* **Problem statement**: All entries that follow are to be written out verbatim.
━━ The input ━━
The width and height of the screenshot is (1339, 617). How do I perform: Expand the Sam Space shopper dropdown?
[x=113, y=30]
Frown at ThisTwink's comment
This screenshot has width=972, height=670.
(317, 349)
━━━
* **Output**:
The width and height of the screenshot is (1339, 617). How do I perform: Expand the Sam Space shopper dropdown?
[x=113, y=30]
Frown at ThisTwink's comment
This screenshot has width=972, height=670.
(317, 349)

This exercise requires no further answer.